“A ESCOLA E OS CRAVOS”, NOVO LIVRO DA ARGONAUTA LUÍSA LOBÃO MONIZ – por Clara Castilho
clara castilho
Foi no dia 27, na Livraria Barata, que a nossa colaboradora Luísa Lobão Moniz apresentou o seu novo livro “A escola e os cravos”, com ilustrações de sua sobrinha de Rita Moniz e numa edição da Teodolito. Clara Castilho esteve lá.
Numa sala cheia. Cheia de crianças, cheia de amigos, cheia de colegas actuais (SOS-Criança do Instituto de Apoio à Criança), cheia de antigos professores e alunos de escolas onde trabalhou, cheia de familiares vindos de vários pontos do país.
À roda da Luísa e à roda do tema – a explicação da Revolução de Abril às crianças.
A apresentação esteve a cargo da escritora Maria Teresa Horta, que nos fez voltar aos livros da escola primária de antes da Revolução. O eco está na nossa memória, pensamos a ele ter escapado. Mas ao reler (ou voltar a ouvir) até nos arrepiamos…
[…] “Porque o Estado Novo transformara a escola num primordial e eficientíssimo veículo de transmissão da ideologia oficial, sustentáculo de um tempo de opressão e medo.
Escola evidentemente gravosa, sem imaginação nem criatividade, taciturna, discriminatória, elitista, onde toda e qualquer ideia de liberdade era castigada. Uma escola, que depois do 25 de Abril, julgávamos, abolida para sempre.
Ao ler “A Escola e os Cravos”, belo e original livro de Luísa Lobão Moniz, escrito com o matiz da alegria, a ponto-pé de sonho, o contraste pareceu-me de tal forma gritante, que decidi voltar lá atrás nos anos, até àquele ensino de que me lembro com extrema angústia, numa aprendizagem toda ela feita através de estereotipos e de preconceitos, de falsos moralismos e de discriminações encobertamente racistas e imensamente misóginas, onde as mulheres surgiam sempre num lugar subalterno, como ser social e intelectualmente inferior.
[…] O que acontecera à alegria das escolas públicas da primeira República? À alegria da aventura de aprender? Ao entusiasmo que sempre transmite o conhecimento? – Pouco a pouco foram apagados, pouco a pouco foram proibidos, pouco a pouco foram negados, foram destruidos. Porque, não pode haver conhecimento sem liberdade, não pode haver alegria sem liberdade, não pode existir ousadia nem ensino inovador e criativo, sem liberdade.

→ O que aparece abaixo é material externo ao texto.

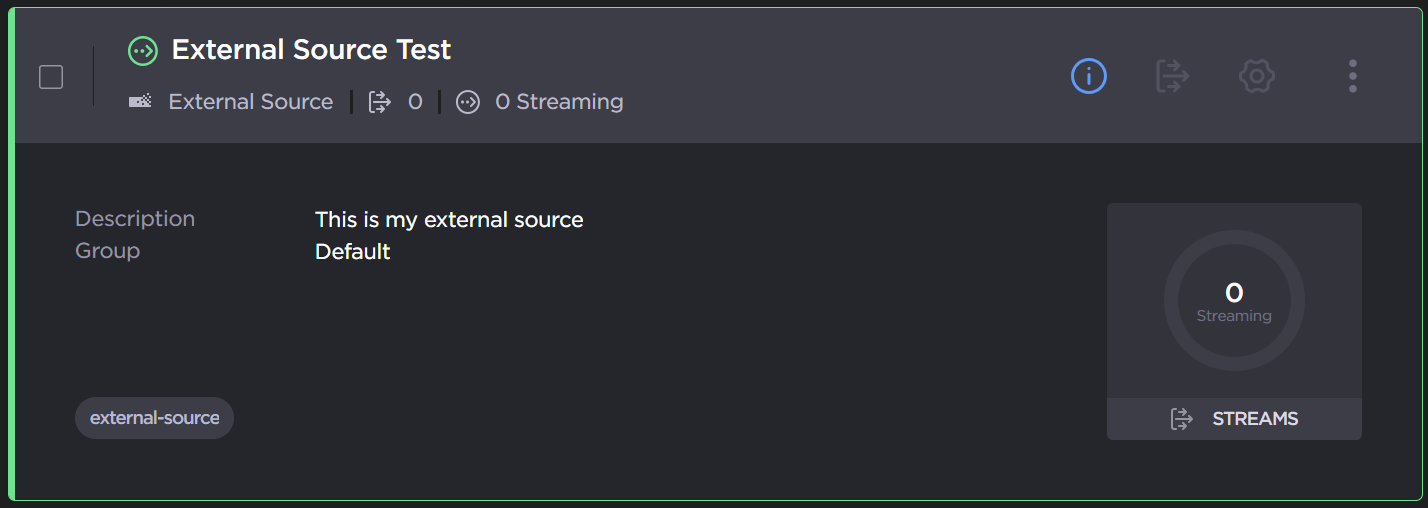This screenshot has height=508, width=1428.
Task: Click the streaming status icon in header
Action: tap(467, 102)
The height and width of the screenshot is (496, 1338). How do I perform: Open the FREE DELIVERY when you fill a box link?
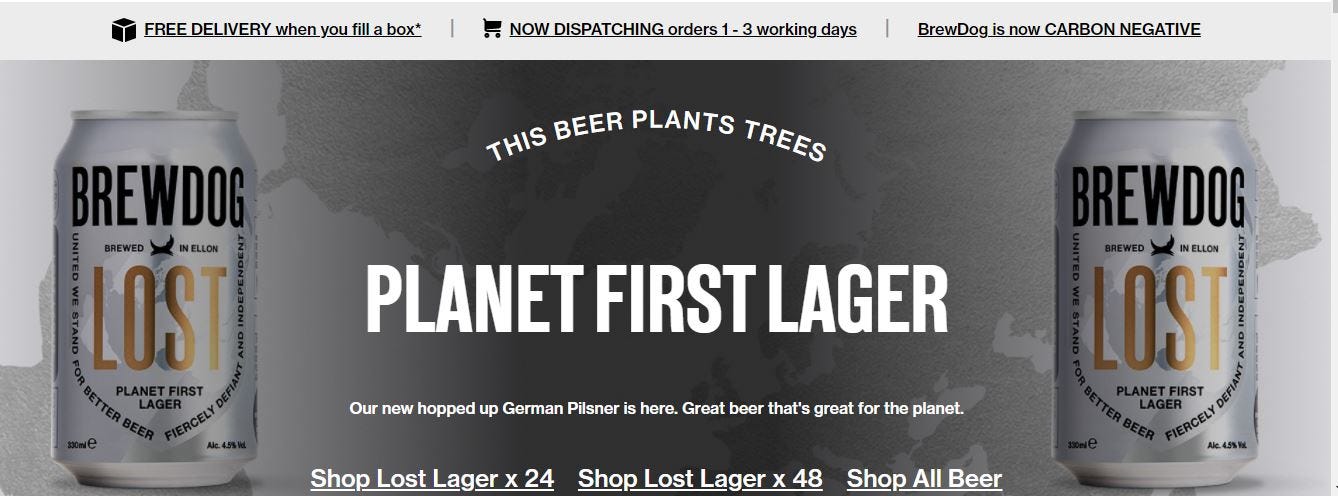(x=283, y=29)
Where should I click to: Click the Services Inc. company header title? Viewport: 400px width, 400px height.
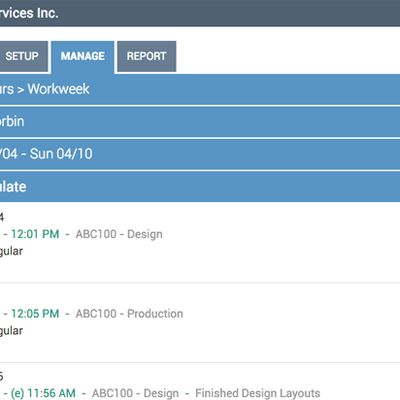(29, 13)
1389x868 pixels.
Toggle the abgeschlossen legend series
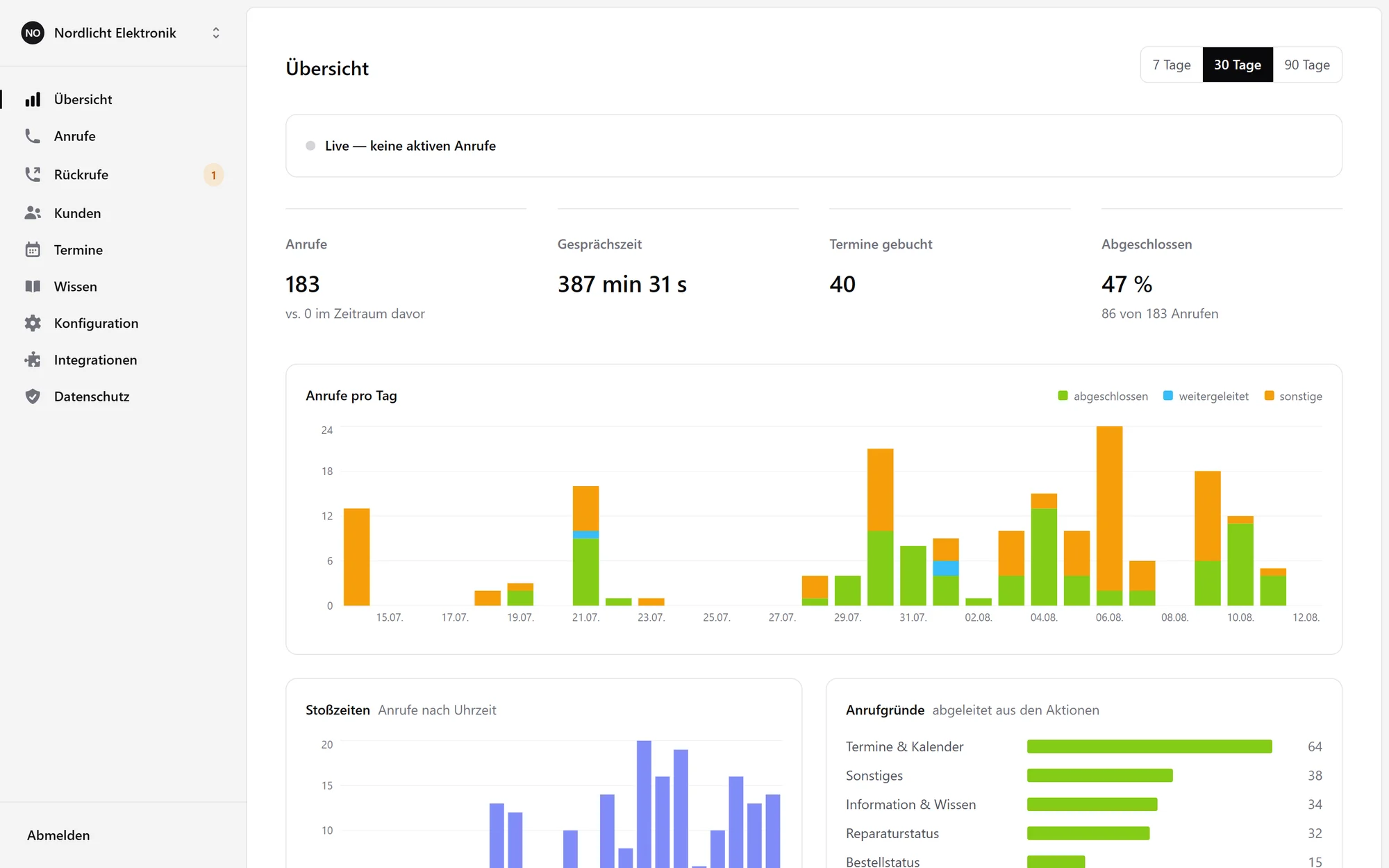[x=1102, y=396]
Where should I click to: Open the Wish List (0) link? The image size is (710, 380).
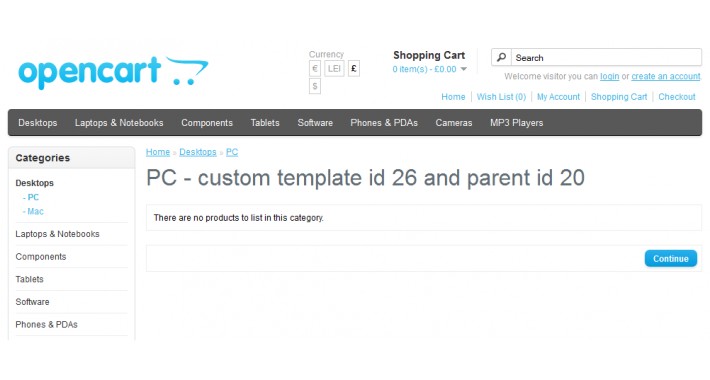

Ora é precisamente essa alegria nascida dos dias libertos, que o livro “A Escola e os Cravos” nos traz de volta, intacta. A retomar o ideário de Abril, através de um monólogo muitíssimo conseguido e colocado na boca de uma criança dos nossos dias. Num discurso de esperança e entusiasmo, jamais demagógico, embora sim, provavelmente idealista, embora sim, certamente um tanto utópico, a lembrar-nos as diferenças entre o ensino anterior e aquele trazido pela nova escola nascida do 25 de Abril. Inteligentemente enumerando, por exemplo: os castigos, as reguadas, os ponteiros, as humilhações, a supressão da criatividade, a divisão de sexos:
“O pior para mim foi quando aprendi que não havia escolas como a minha. Os meninos e as meninas estavam separados, havia escolas para rapazes e escolas para raparigas”.
Chegando mesmo a Luísa, a não iludir a violência repressiva:
“A Pide – disse a professora – não é como a polícia que às vezes vem à nossa escola, para dizer como nos devemos portar e explicar o que nos pode acontecer se fizerem queixa de nós na esquadra! A Pide levava as pessoas para a cadeia e até podia torturar!”
Torturava, sim.
E aqui, parece-me importante confessar, quanto “A Escola e os Cravos”, sem dúvida devido ao desencanto e ao retrocesso político e económico, que neste momento atravessamos em Portugal, me fez lembrar um livro de resistência…
Obrigada, Luísa, por nos vires dizer que a esperança continua a ser possível, mas também por nos trazeres a memória intacta, de um tempo de festa e de sonho, de cravos rubros,
quando a liberdade queria dizer intensamente isso: liberdade reencontrada.
Que nunca mais permitiremos que nos tirem.”
Maria Teresa Horta
No final, 40 cravos vermelhos foram distribuídos pelas crianças presentes.